春の絵

今の季節にハクモクレン、あるいはコブシの花が、満開で咲いているのを見ると、ゴッホの作品を思い浮かべたくなる。もっともゴッホが描いた白い花はコブシではないが、種類がどうとかではなく、いまの季節に植物がほとんど調子づくような旺盛さをもって活動している様が、ほとんどそのままゴッホの絵を思わせる。

緊張を強いられ、心拍数が高まり、貧血を引き起こしそうな不安をおぼえつつ、しかし目をそらすわけにはいかないような、ある具体的な過程の一部始終を、理性とはべつに作動する原初的な欲望にかられて、最後まで凝視せずにはいられないような、そういうイメージをゴッホの作品はもつ。それは春の季節にだけ植物が感じさせる、ある種うとましいほどの過剰さや旺盛さに通じている。見るということと、見うしなうということは、ほとんど同じことで、それは泳げない人が四肢を必死に動かして、水面ぎりぎりのところで息継ぎをしているようなもので、呼吸器は次の空気をいつ確保できるか不安に苛まれながら必死に取り入れ口をあけようとしてもがく。その苦しみを、見ることの面白さにはき違えているのがゴッホを観ている誰かだ。
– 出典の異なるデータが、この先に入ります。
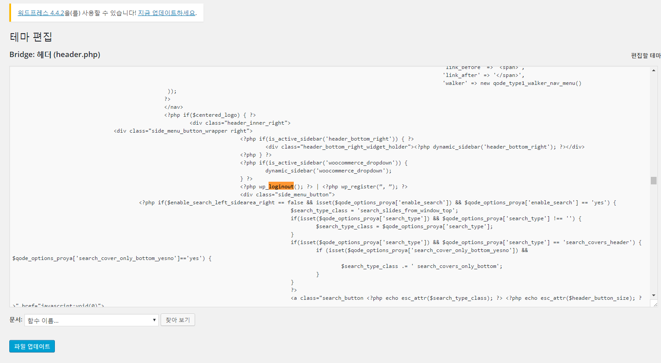
Task: Click the search_slides_from_window_top assignment line
Action: pos(374,210)
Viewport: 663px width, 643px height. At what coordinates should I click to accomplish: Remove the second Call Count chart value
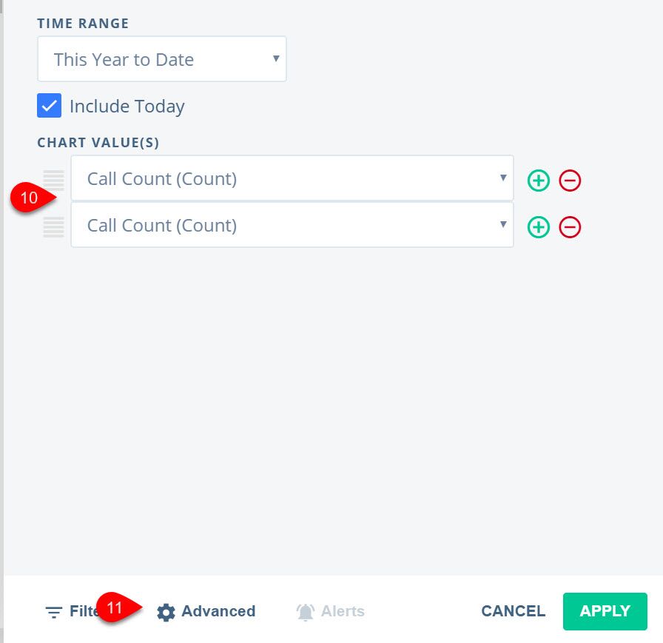(570, 227)
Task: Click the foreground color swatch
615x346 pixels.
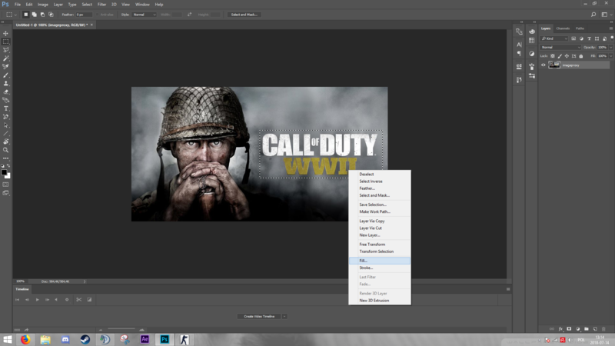Action: pos(5,172)
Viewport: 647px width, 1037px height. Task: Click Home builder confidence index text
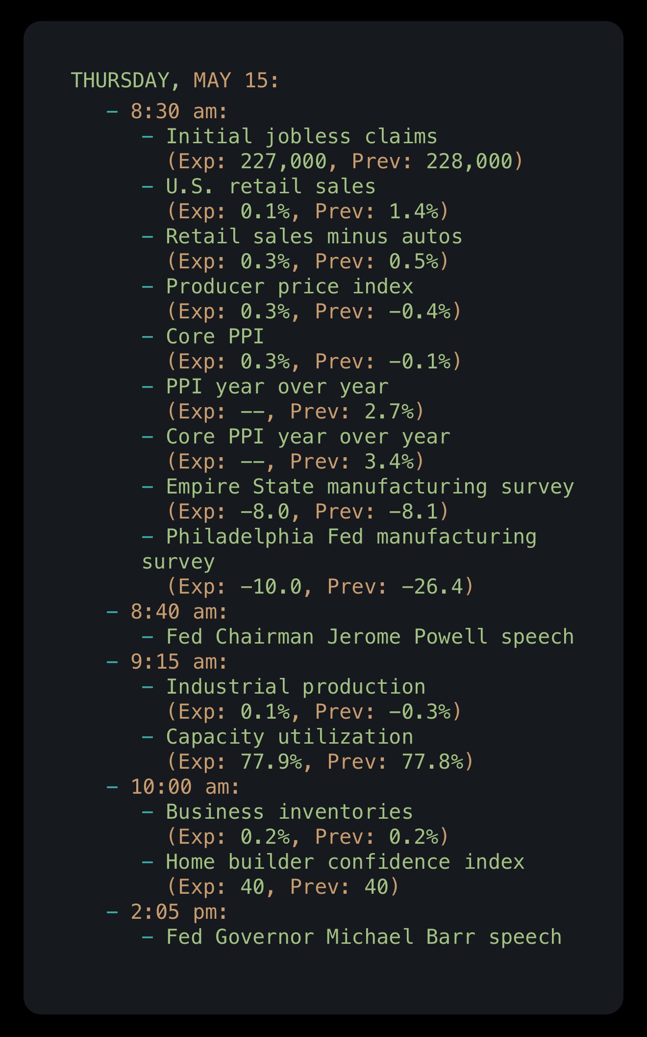click(345, 862)
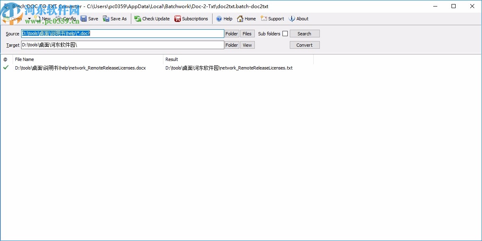This screenshot has width=482, height=241.
Task: Save the current batch project
Action: (89, 19)
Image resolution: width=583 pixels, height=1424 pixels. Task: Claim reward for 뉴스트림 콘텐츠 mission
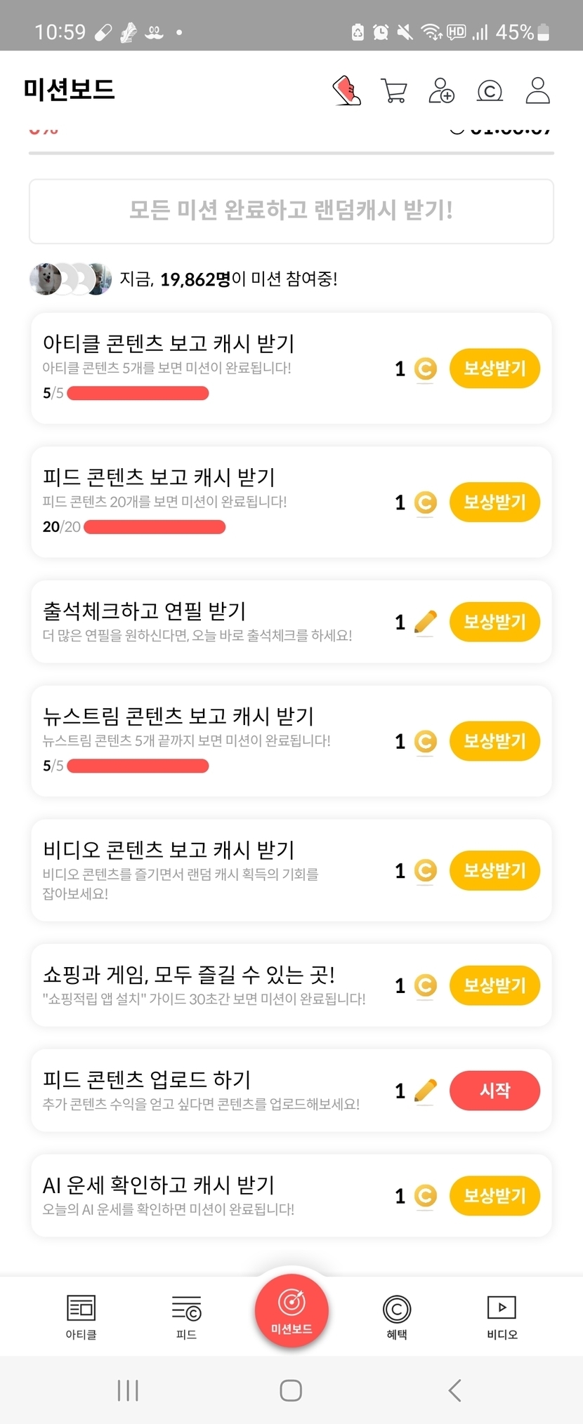point(494,741)
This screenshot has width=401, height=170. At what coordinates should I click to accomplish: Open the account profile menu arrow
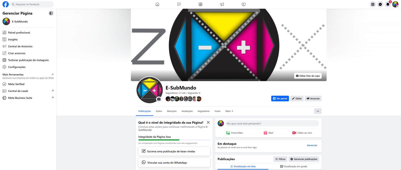click(397, 7)
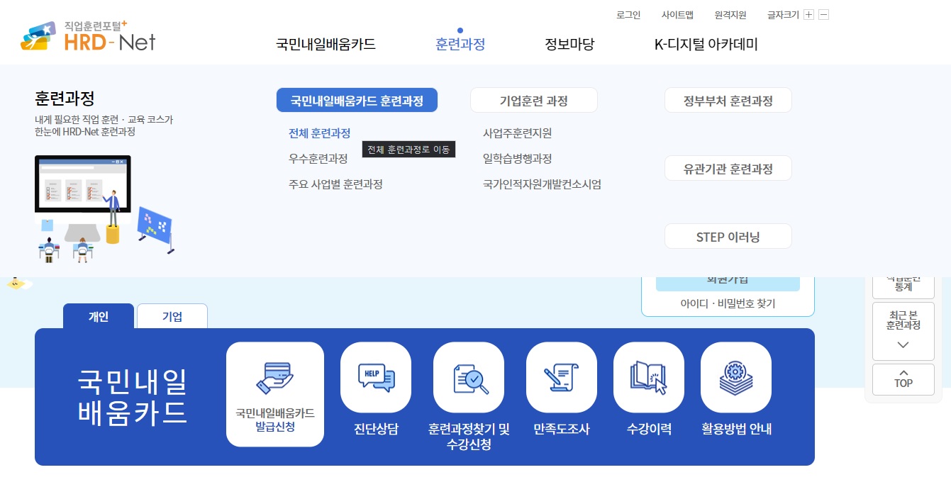Open the K-디지털 아카데미 menu
Image resolution: width=951 pixels, height=482 pixels.
(x=706, y=44)
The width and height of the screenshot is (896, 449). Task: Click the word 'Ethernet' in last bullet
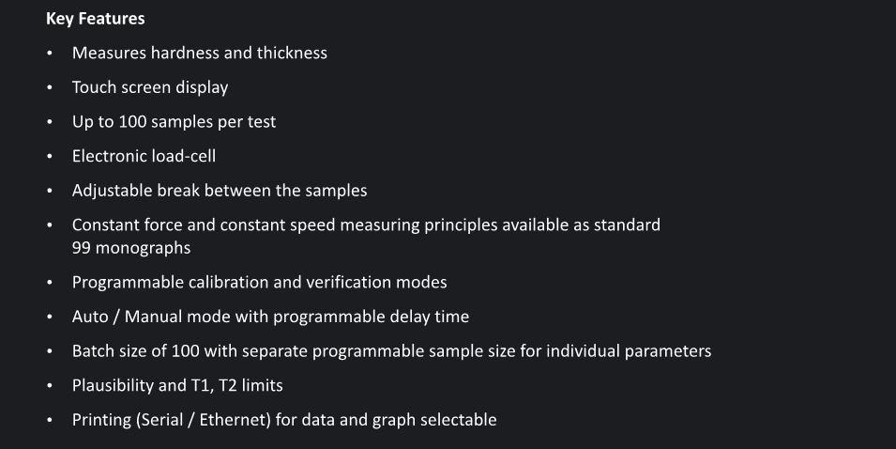(236, 420)
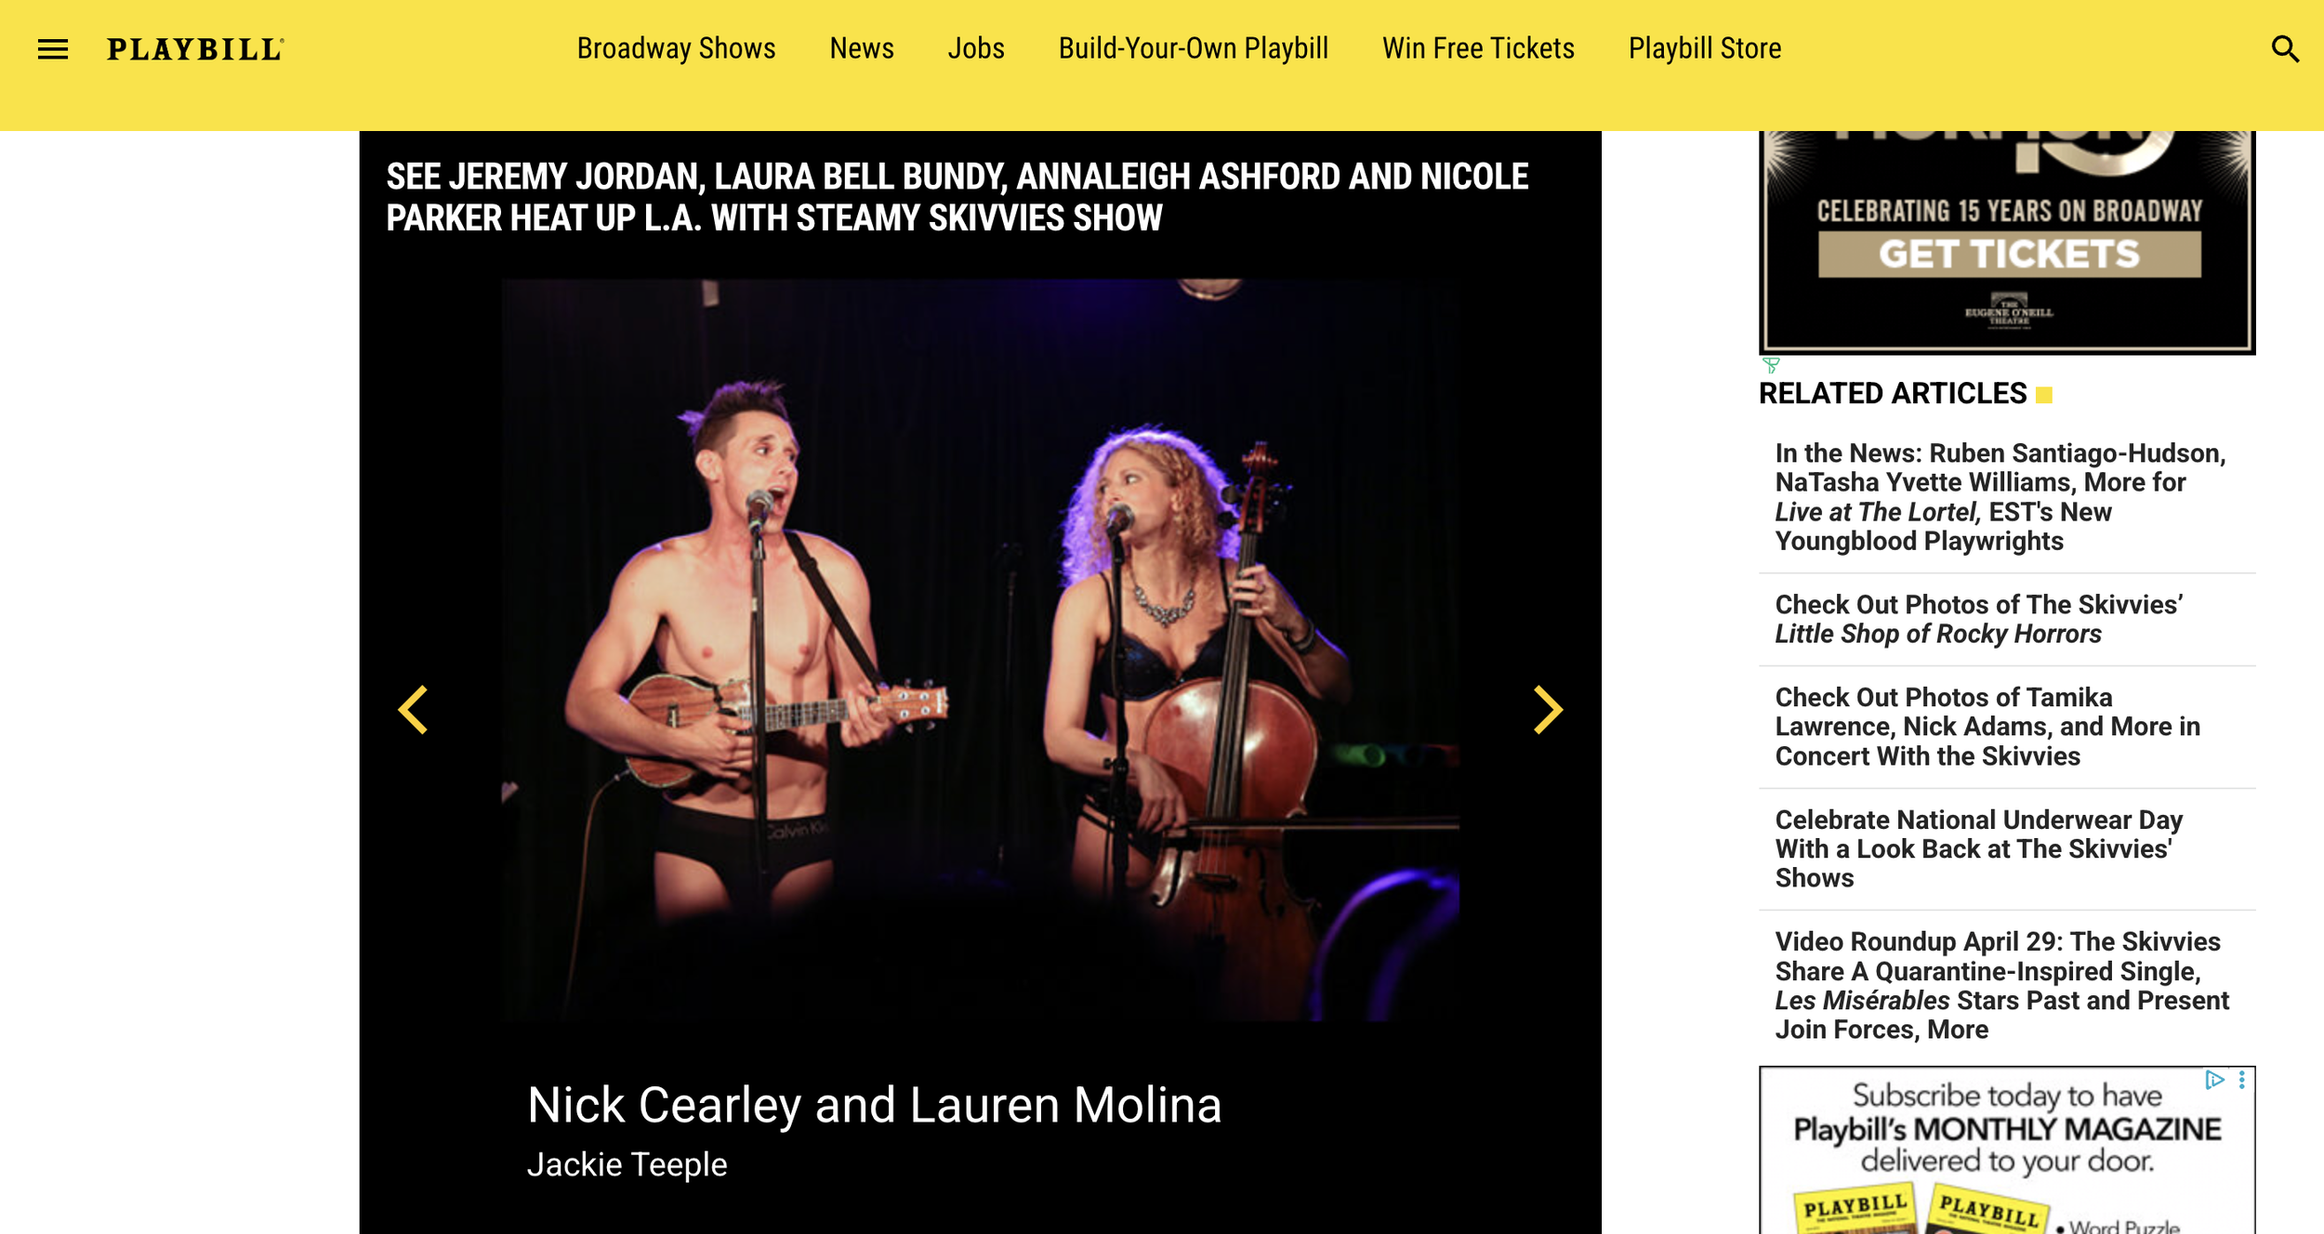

小林秀雄ゴッホの麦畑の絵の実物をはじめて観たとき「この色の生ま生ましさは、耐え難いものであった。これはもう、絵ではない。」と言って、おそらくたまらない思いで目をそむけたのだろうが、そういう心を自分は今でも持ち得ているのだろうか、季節も変化していくように、自分も年齢を重ねてじょじょに変わっていくものだろうと思った。